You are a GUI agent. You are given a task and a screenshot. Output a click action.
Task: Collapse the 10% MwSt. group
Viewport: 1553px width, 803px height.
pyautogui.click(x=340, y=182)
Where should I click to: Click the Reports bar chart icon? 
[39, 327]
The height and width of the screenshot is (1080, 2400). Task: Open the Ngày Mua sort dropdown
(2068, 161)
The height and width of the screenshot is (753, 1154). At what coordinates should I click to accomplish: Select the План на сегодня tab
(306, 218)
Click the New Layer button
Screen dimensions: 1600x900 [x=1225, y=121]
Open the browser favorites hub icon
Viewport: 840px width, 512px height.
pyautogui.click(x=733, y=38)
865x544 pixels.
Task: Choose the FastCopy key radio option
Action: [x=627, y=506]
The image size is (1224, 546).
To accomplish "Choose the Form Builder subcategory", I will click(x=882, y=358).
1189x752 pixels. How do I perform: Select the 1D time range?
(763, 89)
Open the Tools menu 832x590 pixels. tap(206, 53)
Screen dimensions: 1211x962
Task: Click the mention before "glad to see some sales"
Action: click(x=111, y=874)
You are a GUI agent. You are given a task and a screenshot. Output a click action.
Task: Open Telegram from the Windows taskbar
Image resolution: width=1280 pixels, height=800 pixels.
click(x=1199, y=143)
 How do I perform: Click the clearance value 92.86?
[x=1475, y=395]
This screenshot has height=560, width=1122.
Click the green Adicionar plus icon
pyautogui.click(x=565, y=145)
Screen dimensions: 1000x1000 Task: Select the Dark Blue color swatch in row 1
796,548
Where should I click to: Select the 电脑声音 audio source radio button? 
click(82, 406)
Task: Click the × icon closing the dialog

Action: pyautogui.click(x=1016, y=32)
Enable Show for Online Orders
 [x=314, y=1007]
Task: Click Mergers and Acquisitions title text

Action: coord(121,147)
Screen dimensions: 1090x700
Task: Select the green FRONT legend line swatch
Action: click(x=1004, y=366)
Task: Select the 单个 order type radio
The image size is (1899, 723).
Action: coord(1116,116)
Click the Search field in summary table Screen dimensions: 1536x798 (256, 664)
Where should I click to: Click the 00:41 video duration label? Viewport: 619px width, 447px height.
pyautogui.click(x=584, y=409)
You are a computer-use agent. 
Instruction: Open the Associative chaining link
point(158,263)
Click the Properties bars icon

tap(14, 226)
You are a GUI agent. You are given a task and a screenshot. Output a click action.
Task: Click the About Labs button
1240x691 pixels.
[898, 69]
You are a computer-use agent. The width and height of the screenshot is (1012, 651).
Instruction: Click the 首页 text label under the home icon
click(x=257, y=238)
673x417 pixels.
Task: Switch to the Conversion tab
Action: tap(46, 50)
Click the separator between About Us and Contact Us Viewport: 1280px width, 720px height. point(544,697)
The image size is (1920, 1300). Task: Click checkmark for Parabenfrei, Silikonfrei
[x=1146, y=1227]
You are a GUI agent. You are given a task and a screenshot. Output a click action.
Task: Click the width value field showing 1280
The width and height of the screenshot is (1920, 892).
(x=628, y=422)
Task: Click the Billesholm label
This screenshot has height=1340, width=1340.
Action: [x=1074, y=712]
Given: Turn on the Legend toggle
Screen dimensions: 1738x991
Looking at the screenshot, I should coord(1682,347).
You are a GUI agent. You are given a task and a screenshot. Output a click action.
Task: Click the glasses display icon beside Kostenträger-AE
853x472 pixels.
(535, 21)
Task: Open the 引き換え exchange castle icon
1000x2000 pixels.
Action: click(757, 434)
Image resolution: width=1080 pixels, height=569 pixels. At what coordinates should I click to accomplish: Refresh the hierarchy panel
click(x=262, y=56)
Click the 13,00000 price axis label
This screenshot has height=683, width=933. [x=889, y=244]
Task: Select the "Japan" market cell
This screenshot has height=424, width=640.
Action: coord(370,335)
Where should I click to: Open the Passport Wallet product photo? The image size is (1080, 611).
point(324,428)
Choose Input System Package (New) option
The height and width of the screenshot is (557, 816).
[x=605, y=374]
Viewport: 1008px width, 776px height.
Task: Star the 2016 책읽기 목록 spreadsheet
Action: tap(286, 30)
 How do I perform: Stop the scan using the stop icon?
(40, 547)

Task objective:
Preserving every character, copy the records above out again.

Response for this exercise:
You are a GUI agent. You are given a task and a screenshot. Output a click action.
Task: Collapse the 10% MwSt. group
Viewport: 1553px width, 803px height.
pyautogui.click(x=340, y=182)
Where should I click to: Click the Reports bar chart icon? 
[39, 327]
The height and width of the screenshot is (1080, 2400). Task: Open the Ngày Mua sort dropdown
(2068, 161)
The height and width of the screenshot is (753, 1154). At what coordinates should I click to accomplish: Select the План на сегодня tab
(306, 218)
Click the New Layer button
Screen dimensions: 1600x900 [x=1225, y=121]
Open the browser favorites hub icon
Viewport: 840px width, 512px height.
pyautogui.click(x=733, y=38)
865x544 pixels.
Task: Choose the FastCopy key radio option
Action: [x=627, y=506]
The image size is (1224, 546).
To accomplish "Choose the Form Builder subcategory", I will click(x=882, y=358).
1189x752 pixels. How do I perform: Select the 1D time range?
(763, 89)
Open the Tools menu 832x590 pixels. tap(206, 53)
Screen dimensions: 1211x962
Task: Click the mention before "glad to see some sales"
Action: click(x=111, y=874)
You are a GUI agent. You are given a task and a screenshot. Output a click action.
Task: Open Telegram from the Windows taskbar
Image resolution: width=1280 pixels, height=800 pixels.
click(x=1199, y=143)
 How do I perform: Click the clearance value 92.86?
[x=1475, y=395]
This screenshot has height=560, width=1122.
Click the green Adicionar plus icon
pyautogui.click(x=565, y=145)
Screen dimensions: 1000x1000 Task: Select the Dark Blue color swatch in row 1
796,548
Where should I click to: Select the 电脑声音 audio source radio button? 
click(82, 406)
Task: Click the × icon closing the dialog

Action: pyautogui.click(x=1016, y=32)
Enable Show for Online Orders
 [x=314, y=1007]
Task: Click Mergers and Acquisitions title text

Action: coord(121,147)
Screen dimensions: 1090x700
Task: Select the green FRONT legend line swatch
Action: click(x=1004, y=366)
Task: Select the 单个 order type radio
The image size is (1899, 723).
Action: coord(1116,116)
Click the Search field in summary table Screen dimensions: 1536x798 (256, 664)
Where should I click to: Click the 00:41 video duration label? Viewport: 619px width, 447px height.
pyautogui.click(x=584, y=409)
You are a computer-use agent. 
Instruction: Open the Associative chaining link
point(158,263)
Click the Properties bars icon

tap(14, 226)
You are a GUI agent. You are given a task and a screenshot. Output a click action.
Task: Click the About Labs button
1240x691 pixels.
[898, 69]
You are a computer-use agent. The width and height of the screenshot is (1012, 651).
Instruction: Click the 首页 text label under the home icon
click(x=257, y=238)
673x417 pixels.
Task: Switch to the Conversion tab
Action: tap(46, 50)
Click the separator between About Us and Contact Us Viewport: 1280px width, 720px height. point(544,697)
The image size is (1920, 1300). Task: Click checkmark for Parabenfrei, Silikonfrei
[x=1146, y=1227]
You are a GUI agent. You are given a task and a screenshot. Output a click action.
Task: Click the width value field showing 1280
The width and height of the screenshot is (1920, 892).
(x=628, y=422)
Task: Click the Billesholm label
This screenshot has height=1340, width=1340.
Action: [x=1074, y=712]
Given: Turn on the Legend toggle
Screen dimensions: 1738x991
Looking at the screenshot, I should coord(1682,347).
You are a GUI agent. You are given a task and a screenshot. Output a click action.
Task: Click the glasses display icon beside Kostenträger-AE
853x472 pixels.
(535, 21)
Task: Open the 引き換え exchange castle icon
1000x2000 pixels.
Action: click(757, 434)
Image resolution: width=1080 pixels, height=569 pixels. At what coordinates should I click to accomplish: Refresh the hierarchy panel
click(x=262, y=56)
Click the 13,00000 price axis label
This screenshot has height=683, width=933. [x=889, y=244]
Task: Select the "Japan" market cell
This screenshot has height=424, width=640.
Action: coord(370,335)
Where should I click to: Open the Passport Wallet product photo? The image size is (1080, 611).
point(324,428)
Choose Input System Package (New) option
The height and width of the screenshot is (557, 816).
[x=605, y=374]
Viewport: 1008px width, 776px height.
Task: Star the 2016 책읽기 목록 spreadsheet
Action: tap(286, 30)
 How do I perform: Stop the scan using the stop icon?
(40, 547)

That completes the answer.